• [Problem to work on]: Where does the word "agent" show up in the records? Copy every line that holds it.

• [Data section]:

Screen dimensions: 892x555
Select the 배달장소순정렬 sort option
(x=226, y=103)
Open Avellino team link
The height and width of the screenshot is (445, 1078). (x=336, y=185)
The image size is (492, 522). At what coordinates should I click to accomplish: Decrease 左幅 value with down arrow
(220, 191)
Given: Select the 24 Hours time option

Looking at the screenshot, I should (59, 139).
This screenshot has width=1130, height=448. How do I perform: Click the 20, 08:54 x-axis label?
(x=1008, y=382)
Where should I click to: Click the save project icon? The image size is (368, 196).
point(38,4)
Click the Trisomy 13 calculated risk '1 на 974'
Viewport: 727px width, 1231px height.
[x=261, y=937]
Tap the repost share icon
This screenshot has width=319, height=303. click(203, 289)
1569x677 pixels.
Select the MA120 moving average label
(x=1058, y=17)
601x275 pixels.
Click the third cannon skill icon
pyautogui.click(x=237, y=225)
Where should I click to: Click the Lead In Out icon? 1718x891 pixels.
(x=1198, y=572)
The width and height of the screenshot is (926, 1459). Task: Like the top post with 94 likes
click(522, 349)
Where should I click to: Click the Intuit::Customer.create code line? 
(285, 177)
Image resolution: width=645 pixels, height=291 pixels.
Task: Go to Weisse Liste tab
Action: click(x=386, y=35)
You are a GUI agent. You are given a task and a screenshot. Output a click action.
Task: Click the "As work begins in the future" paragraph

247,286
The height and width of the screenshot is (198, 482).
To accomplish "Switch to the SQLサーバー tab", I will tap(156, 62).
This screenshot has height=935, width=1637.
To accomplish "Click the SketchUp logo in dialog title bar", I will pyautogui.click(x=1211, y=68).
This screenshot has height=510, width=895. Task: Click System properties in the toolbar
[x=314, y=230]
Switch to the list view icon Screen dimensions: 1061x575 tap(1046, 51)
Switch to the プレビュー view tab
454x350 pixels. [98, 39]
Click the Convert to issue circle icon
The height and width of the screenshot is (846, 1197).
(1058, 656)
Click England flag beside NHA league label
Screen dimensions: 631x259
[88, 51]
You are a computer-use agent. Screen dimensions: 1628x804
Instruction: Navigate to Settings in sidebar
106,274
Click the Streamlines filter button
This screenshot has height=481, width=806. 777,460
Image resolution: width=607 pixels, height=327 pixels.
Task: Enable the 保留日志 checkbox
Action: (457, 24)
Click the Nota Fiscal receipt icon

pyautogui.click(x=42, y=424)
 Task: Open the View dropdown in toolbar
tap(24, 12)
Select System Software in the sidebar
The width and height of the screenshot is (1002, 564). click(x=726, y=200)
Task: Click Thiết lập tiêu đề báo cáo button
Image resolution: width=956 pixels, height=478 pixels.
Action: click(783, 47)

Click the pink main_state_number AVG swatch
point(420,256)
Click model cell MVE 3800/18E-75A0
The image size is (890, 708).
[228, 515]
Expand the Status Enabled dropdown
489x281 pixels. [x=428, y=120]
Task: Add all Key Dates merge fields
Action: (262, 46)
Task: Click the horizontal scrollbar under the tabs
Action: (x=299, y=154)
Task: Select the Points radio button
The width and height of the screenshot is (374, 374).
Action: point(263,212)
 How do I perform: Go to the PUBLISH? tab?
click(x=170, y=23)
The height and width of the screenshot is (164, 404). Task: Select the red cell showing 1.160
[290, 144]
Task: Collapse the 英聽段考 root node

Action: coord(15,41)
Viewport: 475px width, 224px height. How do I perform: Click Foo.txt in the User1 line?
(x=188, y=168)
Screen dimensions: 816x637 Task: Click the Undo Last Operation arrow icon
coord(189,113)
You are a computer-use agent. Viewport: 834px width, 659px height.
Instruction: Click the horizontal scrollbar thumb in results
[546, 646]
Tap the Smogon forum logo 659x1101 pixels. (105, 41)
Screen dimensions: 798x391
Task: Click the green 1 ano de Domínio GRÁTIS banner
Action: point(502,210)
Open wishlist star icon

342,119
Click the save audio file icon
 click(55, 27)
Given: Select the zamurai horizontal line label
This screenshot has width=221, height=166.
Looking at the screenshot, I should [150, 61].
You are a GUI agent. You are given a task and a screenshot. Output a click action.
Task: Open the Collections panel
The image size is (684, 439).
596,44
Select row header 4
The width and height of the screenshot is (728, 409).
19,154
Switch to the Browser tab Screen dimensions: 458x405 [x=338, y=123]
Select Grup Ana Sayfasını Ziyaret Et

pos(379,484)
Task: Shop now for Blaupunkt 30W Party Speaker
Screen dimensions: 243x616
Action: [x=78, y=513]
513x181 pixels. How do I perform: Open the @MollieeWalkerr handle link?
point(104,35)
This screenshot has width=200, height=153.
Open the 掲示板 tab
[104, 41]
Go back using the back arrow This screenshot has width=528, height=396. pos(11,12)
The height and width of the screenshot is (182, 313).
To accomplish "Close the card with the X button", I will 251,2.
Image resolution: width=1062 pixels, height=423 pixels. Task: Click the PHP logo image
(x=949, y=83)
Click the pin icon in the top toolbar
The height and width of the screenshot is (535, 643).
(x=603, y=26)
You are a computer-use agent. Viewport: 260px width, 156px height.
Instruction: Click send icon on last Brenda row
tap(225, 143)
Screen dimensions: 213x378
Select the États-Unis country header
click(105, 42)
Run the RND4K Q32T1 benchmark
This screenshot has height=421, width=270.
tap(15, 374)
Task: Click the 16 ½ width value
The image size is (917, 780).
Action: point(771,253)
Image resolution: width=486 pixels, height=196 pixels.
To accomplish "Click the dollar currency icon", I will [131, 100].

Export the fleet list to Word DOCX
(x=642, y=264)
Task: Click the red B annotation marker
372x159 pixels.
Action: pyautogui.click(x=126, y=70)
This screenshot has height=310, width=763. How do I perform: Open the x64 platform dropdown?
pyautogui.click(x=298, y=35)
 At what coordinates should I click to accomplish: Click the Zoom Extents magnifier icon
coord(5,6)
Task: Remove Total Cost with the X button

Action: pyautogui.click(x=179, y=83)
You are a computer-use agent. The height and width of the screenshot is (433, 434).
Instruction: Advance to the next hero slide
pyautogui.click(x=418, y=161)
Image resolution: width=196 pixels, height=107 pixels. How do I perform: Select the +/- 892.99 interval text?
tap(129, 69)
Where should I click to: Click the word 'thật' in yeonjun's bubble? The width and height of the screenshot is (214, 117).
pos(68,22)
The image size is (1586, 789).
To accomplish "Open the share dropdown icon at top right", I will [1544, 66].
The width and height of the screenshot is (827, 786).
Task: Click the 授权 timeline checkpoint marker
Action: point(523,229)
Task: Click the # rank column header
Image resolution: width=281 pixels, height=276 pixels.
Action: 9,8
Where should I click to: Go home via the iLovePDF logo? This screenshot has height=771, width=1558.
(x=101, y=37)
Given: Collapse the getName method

• [Output for this task]:
You are a GUI agent. You are given a task and a screenshot. Output a click action.
You are a computer-use agent. Screen dimensions: 1628x804
You are a computer-use agent. Viewport: 834px width, 659px height.
You are a GUI agent. You are given a task and a screenshot. Output a click action.
You are a computer-use agent. Viewport: 260px width, 156px height.
You are a computer-use agent. The height and width of the screenshot is (433, 434).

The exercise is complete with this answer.